I started on my first puzzle (a 500 piece image of a German castle) around the 25th week of pregnancy, as a way to relax and develop patience, not one of my strong points. I had never done puzzles before (if one doesn’t count the baby puzzles 30 something years before) and it only took me a couple of days to finish it. I was doing a bit every evening, after dinner, when we sat down and listened to music and whilst squatting on my otherwise very little used Pilates ball. 

I enjoyed it immensely; it absorbed me as much as a good book would, found it so relaxing, that I got two more puzzles. A 1000 piece of a mostly black and white image of Amsterdam and a 1500 piece image of an Italian village street. I finished the second one in five days, only two days before giving birth. I have built up quite a stock of bigger puzzles since, just in case… 

Moved from a doctor-assisted hospital birth to a midwife-assisted birth

I liked and trusted my doctor, she was very professional, but I missed a personal connection.

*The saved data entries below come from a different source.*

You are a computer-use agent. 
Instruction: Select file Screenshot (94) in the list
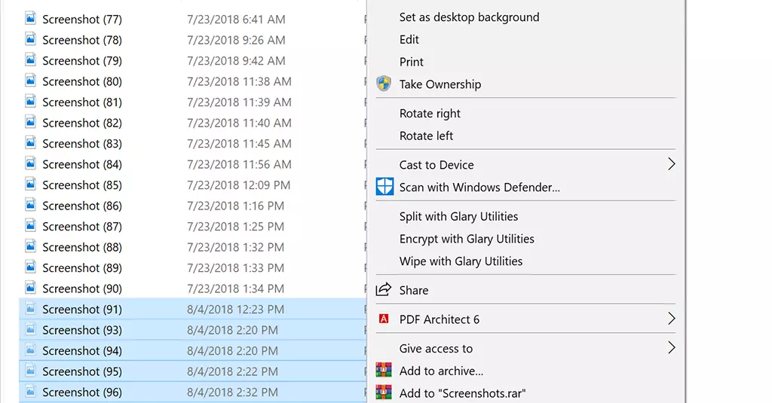pos(82,351)
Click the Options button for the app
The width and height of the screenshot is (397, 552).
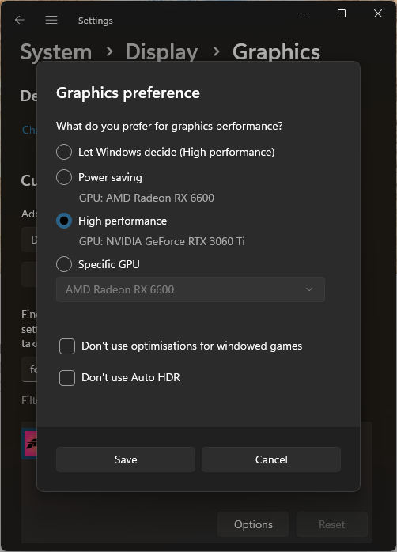click(253, 524)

She had been recommended to me by colleagues who had given birth with her and she was known as pro-natural birth (quite a rarity in town, apparently). The trouble was that when we visited the maternity ward in the hospital where she worked, it just did not feel right for us. We just did not trust that they would give natural birth all the chances, especially with the doctor physically present only at the very end. Fair enough – if all went well, what was the point of a doctor being present, but it just felt uncomfortable. Later on, before we parted with her at 35 weeks, she told us she would be on holiday around my due date and that a colleague would take good care of us…

Around the same time, we heard from multiple happy sources about the possibility of giving birth with the midwives as primary care providers. We decided to visit them, understand how they worked and compare. We did that around the 28 weeks mark and a wonderfully calm and warm young midwife met us. My husband interrogated her about her qualifications and experience, just like a proper job interview. 

What she described sounded like a more flexible approach (in case all went smoothly), a more personalised care plan, the possibility to be in touch via wapp anytime, a commitment to do things as I wanted them, insofar as that did not affect health of mom or baby. They were paired with a doctor that we met weeks before birth, that was to step in if needed. We saw her at 36 weeks and she cheerfully wished us not to meet again. They had a dedicated ward in a good hospital, just around the corner from the maternity ward, free of all the cables and medical equipment we had seen in the hospital, of any paperwork, and with inviting and homey labour rooms, a pool and a huge king size bed, perfect for the three of us to cuddle up when together. 

We came out of that meeting excited. We had found the right match. I had found the guarantee I was looking for that an intervention (needles or cuts) would be the last resort and I found a warm, personal connection with the health professional. So, we parted with our doctor. Our ideal scenario would have been having the doctor paired with the midwives, as back-up. But it was not something that she did. And I got to think about and design my own birth preferences, which kept me busy and positively focused about childbirth.